Start of EXTRACT TO READ

I knew I shouldn't have posted a noise margin graph a few days ago

My line went pear shaped day before yesterday,  voice line crackly, dsl dropping.  Today BT came and switched pairs and cleaned up the voice line.  However I am now syncing now at 160K down and 320K up with what looks like a target margin of 9dB, despite the line attenuation having improved by 6dB.  For the last 8 weeks I have been syncing at 4000-4500 with an IP profile of 3000-3500 and a target SNR of 6.  Phoned Plusnet who said the reason was that because my line had been dropping and as I had been trying different routers the DSLAM had cut my sync rate, so I should leave my router on and wait three days and it should go up

My experience with noisy lines has been that the sync rate didn't change to this extent.  I may have gone from 4000 to 2000 during noisy periods. The method used to control downstream speed was to reduce the IP profile, which would go down to 250K in very noisy periods and maybe increase SNR margin.

I guess my question is -  is the sync rate determined by what the line can support, or does the DSLAM say 'despite the fact that the line can support higher speeds I am going to physically reduce sync speed because of recent poor performance' . By this I mean actually reduce sync speed directly rather than reducing IP profile or increasing SNR margin

Basically I don't want to waste three days at 160K if the Plusnet advice is wrong.  Any thought welcome

roseway:
DSLAMs don't make executive decisions in that way. Your router negotiates with the DSLAM to get the highest speed which can be achieved for the target noise margin. This will depend on the attenuation and the amount of interference (noise). What are your current router stats?

End of EXTRACT TO READ
Start of GIVEN DATA

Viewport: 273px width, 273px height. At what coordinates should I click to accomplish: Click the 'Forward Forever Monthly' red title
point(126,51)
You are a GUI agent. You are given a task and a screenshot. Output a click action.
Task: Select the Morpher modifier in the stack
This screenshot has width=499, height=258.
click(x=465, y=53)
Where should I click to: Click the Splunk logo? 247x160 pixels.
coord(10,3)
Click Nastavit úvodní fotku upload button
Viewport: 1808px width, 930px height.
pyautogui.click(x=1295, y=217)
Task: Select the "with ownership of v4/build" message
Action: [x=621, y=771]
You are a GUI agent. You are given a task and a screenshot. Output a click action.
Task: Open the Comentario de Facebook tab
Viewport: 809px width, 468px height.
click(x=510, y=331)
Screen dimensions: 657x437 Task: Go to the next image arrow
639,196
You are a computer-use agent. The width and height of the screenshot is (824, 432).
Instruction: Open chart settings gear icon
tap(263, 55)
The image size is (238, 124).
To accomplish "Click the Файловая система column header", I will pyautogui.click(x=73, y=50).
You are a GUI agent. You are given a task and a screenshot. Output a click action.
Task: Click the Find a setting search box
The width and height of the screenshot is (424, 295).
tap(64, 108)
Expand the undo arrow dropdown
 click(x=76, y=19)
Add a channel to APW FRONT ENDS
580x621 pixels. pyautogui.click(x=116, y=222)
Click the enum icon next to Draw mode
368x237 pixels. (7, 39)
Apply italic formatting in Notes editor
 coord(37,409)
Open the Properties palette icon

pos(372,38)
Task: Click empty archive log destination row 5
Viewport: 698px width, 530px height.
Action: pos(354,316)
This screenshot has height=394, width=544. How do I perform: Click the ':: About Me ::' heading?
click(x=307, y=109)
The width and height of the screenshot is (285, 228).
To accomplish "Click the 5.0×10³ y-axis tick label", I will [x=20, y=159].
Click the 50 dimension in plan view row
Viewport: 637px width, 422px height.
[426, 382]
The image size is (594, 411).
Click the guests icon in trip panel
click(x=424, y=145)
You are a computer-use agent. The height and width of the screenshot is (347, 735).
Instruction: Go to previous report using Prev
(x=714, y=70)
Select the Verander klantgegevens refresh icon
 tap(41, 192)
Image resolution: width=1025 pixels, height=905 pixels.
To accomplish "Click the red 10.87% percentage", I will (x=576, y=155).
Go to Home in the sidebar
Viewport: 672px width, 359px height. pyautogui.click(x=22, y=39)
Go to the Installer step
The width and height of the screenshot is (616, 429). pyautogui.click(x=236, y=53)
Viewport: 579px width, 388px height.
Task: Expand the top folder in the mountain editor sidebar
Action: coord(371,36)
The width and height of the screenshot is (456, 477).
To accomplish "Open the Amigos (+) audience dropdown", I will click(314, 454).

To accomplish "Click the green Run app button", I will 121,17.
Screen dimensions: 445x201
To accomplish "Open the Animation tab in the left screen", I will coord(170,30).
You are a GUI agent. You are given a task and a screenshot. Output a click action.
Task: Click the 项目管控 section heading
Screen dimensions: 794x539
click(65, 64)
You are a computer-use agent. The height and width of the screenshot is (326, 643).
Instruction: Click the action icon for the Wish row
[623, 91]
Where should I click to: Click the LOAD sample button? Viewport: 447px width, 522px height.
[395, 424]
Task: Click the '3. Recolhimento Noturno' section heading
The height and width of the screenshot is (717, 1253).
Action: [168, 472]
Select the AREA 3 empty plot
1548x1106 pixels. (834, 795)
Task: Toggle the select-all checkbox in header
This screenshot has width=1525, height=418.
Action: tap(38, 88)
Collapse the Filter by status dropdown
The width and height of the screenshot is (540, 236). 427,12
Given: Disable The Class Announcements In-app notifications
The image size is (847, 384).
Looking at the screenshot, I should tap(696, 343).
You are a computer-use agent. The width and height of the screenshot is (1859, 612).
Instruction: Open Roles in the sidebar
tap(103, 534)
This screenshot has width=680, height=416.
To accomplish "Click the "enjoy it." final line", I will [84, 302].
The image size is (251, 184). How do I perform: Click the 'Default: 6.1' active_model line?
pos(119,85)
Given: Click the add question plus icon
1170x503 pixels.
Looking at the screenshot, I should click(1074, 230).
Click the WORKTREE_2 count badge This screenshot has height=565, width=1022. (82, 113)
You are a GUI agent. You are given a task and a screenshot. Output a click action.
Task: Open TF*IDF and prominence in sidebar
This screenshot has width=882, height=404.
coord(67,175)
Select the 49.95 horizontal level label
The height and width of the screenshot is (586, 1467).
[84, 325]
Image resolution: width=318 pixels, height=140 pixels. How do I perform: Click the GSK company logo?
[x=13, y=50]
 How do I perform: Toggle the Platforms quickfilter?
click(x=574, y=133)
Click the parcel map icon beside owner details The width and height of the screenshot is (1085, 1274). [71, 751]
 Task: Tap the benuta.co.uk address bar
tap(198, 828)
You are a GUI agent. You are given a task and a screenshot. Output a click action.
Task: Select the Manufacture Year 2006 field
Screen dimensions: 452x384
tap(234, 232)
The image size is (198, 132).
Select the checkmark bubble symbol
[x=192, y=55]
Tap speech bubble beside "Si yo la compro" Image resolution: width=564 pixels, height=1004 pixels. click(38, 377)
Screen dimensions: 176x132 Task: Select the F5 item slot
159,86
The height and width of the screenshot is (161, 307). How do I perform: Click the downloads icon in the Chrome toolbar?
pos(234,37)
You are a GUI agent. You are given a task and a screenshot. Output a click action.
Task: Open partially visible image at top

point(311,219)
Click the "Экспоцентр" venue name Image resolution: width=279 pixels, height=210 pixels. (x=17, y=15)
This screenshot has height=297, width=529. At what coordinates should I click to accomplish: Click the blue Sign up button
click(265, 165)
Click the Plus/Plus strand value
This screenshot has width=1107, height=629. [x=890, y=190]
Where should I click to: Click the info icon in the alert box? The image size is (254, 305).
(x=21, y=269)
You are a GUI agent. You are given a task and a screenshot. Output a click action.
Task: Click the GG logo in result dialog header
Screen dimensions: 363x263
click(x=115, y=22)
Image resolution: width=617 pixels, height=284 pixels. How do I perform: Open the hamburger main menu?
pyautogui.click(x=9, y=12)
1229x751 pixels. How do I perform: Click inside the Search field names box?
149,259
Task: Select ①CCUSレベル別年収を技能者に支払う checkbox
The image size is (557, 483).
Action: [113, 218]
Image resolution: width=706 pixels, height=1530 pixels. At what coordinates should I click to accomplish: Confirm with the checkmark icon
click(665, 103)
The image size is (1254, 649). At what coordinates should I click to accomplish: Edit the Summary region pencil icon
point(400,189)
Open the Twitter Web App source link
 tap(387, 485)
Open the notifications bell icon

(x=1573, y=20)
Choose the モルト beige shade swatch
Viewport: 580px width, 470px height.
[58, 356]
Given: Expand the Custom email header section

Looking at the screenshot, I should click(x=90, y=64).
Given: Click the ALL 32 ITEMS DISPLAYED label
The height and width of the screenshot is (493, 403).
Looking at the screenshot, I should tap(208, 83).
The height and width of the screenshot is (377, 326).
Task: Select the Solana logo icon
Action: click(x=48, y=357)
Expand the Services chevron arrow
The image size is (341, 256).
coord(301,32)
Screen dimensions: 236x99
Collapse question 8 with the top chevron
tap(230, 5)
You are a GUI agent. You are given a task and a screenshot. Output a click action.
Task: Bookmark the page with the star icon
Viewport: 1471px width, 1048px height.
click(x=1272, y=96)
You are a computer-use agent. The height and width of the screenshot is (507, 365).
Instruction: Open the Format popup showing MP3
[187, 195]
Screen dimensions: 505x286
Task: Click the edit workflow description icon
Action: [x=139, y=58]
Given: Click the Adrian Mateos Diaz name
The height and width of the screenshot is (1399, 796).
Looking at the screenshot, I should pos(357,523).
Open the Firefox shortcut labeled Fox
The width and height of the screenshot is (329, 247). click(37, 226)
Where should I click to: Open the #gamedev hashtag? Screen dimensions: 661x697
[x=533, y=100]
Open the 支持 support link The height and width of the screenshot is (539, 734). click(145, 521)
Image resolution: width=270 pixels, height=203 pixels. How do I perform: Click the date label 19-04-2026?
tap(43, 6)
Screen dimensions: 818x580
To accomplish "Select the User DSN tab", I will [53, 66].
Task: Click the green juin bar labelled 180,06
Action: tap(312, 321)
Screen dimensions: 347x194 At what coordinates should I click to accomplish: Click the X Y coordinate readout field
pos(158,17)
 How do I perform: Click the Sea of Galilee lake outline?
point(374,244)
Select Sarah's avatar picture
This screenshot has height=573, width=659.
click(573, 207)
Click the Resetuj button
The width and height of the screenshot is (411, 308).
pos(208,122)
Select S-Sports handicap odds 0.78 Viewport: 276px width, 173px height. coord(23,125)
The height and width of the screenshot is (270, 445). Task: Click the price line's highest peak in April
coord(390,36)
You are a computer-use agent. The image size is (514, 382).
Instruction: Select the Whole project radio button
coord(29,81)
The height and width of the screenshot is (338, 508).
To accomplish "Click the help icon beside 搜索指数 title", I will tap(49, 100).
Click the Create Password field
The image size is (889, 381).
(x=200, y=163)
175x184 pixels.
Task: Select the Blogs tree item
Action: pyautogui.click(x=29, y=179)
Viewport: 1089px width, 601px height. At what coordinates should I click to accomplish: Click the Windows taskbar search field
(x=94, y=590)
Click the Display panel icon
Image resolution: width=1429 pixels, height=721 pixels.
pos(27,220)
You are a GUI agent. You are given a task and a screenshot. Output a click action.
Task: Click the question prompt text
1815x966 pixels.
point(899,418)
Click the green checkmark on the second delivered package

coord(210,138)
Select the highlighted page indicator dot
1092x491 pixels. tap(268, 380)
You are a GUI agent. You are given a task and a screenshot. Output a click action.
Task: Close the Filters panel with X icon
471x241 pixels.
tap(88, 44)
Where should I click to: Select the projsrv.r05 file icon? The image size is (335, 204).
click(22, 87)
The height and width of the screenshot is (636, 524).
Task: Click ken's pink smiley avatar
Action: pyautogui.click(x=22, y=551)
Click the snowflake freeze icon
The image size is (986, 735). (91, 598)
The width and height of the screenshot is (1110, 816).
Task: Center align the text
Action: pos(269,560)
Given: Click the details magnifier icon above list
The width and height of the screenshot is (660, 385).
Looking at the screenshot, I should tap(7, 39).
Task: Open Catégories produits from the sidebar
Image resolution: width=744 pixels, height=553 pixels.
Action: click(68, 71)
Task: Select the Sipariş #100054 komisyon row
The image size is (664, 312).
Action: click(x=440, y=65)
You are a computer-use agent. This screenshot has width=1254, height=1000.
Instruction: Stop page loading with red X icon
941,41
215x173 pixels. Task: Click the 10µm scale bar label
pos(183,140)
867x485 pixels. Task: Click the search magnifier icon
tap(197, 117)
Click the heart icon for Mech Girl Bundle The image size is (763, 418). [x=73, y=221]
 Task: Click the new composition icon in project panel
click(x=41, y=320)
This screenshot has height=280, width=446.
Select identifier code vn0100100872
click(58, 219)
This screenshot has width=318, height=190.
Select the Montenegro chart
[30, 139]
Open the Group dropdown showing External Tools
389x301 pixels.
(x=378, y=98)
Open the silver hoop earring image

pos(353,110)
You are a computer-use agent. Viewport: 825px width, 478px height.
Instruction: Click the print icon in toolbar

End of GIVEN DATA

PROBLEM ->
In the forum thread about the slow DSL line, could you rewrite the paragraph beginning "My line went pear shaped" as a short list that keeps its main facts? The records have nothing to do with the text.

RESPONSE ->
- Two days earlier the line failed: the voice line was crackly and the DSL kept dropping.
- Today BT switched pairs and cleaned up the voice line.
- Sync is now 160K down and 320K up, with an apparent target margin of 9dB, although line attenuation improved by 6dB.
- For the previous 8 weeks, sync had been 4000–4500, with an IP profile of 3000–3500 and a target SNR of 6.
- Plusnet said the DSLAM had cut the sync rate because the line had been dropping and different routers had been tried.
- Plusnet advised leaving the router on for three days, after which the rate should rise.